Published: Thu 01 July 2021
Updated: Tue 22 November 2022
By steve

In Markets.

Notes for 1 July 2021

Fertilizer

CF Industries seeks countervailing duty investigations into UAN imports from Russia and Trinidad and Tobago

I am bullish about food commodities. It’s hard to invest in farmland, but fertilizers are a reasonable proxy. As usual, I am looking for a catalyst to get the stock moving, and an anti-dumping investigation, with the threat of quotas and tariffs provides lots of economic rents for suppliers at home and abroad. Oh, consumers of food have to pay more, but they don’t employ lobbyists, so nobody cares about them, especially when nobody outside the industry joins the dots.

RIP Donald Rumsfeld

He was smart and conscientious, but ultimately worked to start wars in the Middle East that resulted in a horrible legacy of never ending Islamic terrorism. I don’t suppose he could have known what the consequences of his actions would be (Cheney was the instigator, I’ve read), but the fact that he was so embedded in the military industrial complex must have coloured his judgement.

Crumbs

Russia is talking about increasing interest rates to quench inflation, which has recently ticked over 6%.
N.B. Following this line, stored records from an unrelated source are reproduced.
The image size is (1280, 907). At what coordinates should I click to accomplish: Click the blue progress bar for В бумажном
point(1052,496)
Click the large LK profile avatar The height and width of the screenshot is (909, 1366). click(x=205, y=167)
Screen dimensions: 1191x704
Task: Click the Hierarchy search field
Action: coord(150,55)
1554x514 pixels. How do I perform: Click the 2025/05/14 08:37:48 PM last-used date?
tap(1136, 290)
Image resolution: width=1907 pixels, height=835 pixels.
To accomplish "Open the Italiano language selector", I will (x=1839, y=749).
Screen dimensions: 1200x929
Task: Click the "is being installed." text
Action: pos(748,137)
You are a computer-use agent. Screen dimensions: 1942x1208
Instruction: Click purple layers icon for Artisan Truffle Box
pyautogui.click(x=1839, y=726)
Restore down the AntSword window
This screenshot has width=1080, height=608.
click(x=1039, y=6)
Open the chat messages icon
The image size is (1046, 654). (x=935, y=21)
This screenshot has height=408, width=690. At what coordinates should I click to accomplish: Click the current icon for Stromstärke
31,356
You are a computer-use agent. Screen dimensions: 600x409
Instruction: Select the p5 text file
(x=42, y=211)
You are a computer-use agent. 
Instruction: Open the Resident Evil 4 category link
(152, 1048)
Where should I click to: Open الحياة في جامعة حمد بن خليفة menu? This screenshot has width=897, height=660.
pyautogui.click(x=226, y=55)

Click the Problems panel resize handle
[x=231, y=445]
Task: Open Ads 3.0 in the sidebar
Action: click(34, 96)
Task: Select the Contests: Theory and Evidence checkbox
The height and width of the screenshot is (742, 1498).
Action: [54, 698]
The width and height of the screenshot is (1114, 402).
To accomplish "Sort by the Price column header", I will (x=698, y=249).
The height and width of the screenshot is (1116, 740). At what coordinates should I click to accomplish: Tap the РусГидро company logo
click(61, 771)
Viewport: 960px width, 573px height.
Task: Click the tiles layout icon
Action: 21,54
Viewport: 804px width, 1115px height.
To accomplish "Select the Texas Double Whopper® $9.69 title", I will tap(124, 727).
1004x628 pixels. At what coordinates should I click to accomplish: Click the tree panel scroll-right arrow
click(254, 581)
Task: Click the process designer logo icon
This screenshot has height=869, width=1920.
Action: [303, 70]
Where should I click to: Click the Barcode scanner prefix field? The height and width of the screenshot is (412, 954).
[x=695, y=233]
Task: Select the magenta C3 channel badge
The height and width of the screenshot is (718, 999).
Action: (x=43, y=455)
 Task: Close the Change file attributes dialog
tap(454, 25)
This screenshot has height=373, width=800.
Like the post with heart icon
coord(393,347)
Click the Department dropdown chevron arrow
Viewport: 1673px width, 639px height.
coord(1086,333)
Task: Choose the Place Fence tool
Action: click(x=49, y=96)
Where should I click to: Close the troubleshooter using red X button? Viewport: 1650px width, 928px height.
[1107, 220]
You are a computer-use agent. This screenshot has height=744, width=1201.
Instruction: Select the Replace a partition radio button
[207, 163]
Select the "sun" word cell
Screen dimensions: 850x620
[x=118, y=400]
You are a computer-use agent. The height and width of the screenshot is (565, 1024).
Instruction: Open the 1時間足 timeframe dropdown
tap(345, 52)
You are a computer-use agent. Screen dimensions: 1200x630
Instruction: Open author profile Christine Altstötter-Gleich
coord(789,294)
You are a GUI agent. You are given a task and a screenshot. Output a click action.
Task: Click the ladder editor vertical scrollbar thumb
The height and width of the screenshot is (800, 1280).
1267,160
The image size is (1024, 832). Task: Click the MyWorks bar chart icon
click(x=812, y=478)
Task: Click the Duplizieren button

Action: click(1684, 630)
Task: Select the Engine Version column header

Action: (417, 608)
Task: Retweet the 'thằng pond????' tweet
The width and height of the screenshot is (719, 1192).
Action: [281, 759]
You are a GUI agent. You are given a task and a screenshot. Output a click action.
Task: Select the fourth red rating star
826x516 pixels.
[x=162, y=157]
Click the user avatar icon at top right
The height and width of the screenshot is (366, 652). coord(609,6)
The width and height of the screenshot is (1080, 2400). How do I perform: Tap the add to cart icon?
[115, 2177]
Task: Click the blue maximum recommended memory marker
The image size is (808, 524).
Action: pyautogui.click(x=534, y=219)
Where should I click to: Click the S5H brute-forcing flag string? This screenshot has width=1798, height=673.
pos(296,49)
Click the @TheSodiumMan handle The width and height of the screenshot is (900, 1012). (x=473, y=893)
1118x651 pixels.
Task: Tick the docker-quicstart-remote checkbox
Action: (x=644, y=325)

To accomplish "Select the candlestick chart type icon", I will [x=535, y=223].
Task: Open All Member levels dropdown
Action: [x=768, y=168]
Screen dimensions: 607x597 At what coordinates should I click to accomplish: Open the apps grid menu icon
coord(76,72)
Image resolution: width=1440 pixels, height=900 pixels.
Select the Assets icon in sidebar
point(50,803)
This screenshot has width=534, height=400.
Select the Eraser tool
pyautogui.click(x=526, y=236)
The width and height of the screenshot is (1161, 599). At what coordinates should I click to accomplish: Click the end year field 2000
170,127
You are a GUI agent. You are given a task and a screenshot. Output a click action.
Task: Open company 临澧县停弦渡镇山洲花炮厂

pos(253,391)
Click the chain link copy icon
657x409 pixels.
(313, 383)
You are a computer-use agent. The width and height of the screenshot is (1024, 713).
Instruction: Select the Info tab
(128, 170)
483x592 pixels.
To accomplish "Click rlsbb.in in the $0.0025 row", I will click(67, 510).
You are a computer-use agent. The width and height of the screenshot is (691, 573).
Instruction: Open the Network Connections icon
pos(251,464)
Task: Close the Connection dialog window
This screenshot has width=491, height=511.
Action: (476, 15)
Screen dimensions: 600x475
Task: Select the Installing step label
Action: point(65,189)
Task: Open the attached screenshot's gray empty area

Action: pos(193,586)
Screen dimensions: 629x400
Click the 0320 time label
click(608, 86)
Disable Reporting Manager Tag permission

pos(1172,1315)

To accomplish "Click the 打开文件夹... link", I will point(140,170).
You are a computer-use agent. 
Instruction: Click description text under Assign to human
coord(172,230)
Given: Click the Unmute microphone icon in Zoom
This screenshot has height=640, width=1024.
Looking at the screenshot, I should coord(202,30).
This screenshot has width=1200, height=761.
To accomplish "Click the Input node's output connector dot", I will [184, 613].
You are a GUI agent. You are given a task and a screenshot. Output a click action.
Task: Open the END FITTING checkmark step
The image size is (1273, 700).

Energy is having a great few months, but it is still low relative to materials (metals, wood, agricultural products). This is pointed out by Massif Capital, which offers a very nice free newsletter. See the latest for some nice charts illustrating this.

Vols have been ‘crushed’ lately. The Fed is smothering all signs of life in equities and bonds (MOVE), and probably will try to keep doing that at least until J Powell has safely left the building. However, August is often when things blow up, so it might be worth watching the VIX for the next few weeks.

The NY Fed Weekly Economic Index is showing GDP growth of over 10%. Obviously this is affected by base effects, but it’s hard to believe this won’t generate a bit of price inflation.

It seems that Binance and others are offering leverage ratios of 100 to 1 for hedge funds to speculate on crypto. As someone who has read Graham and Dodd and has studies securities for getting on for forty years, this makes zero sense to me. I think the blockchain is a wonderful technology, but it is no more than a rather inefficient database with a decentralized trust model. The world runs Victorian era paper-based systems (e.g. for international trade), but blockchain isn’t really the solution. It is good old 1960s data processing. Paper is a decentralized model, but the trust model of looking at a squiggly ink line drawn on a piece of paper is barely better than the Roman’s use of oaths sworn to minor deities.

Some people assume that the logical outcome of all this interest in crypto is a ‘govcoin’: a crypto currency issued by and tracked by the central bank. I can see the benefit, but I also think I’d like to have the ability to buy and sell things without the government knowing all about the transaction, something the author seems to think is a bad thing.

I love long-term charts, and one that goes back 150 years, especially for US govt. data, is wonderful. Admire this great work from the Visual Capitalist:

h/t The Sounding Line

I am always posting reflation theory links. Here is a link to a deflationist. And Lacy Hunt doesn’t even get a namecheck!

Wrap

Euro stocks are weak. Maybe now that the dollar has found some strength, this will change. European equity markets seem permanently not invited to the party.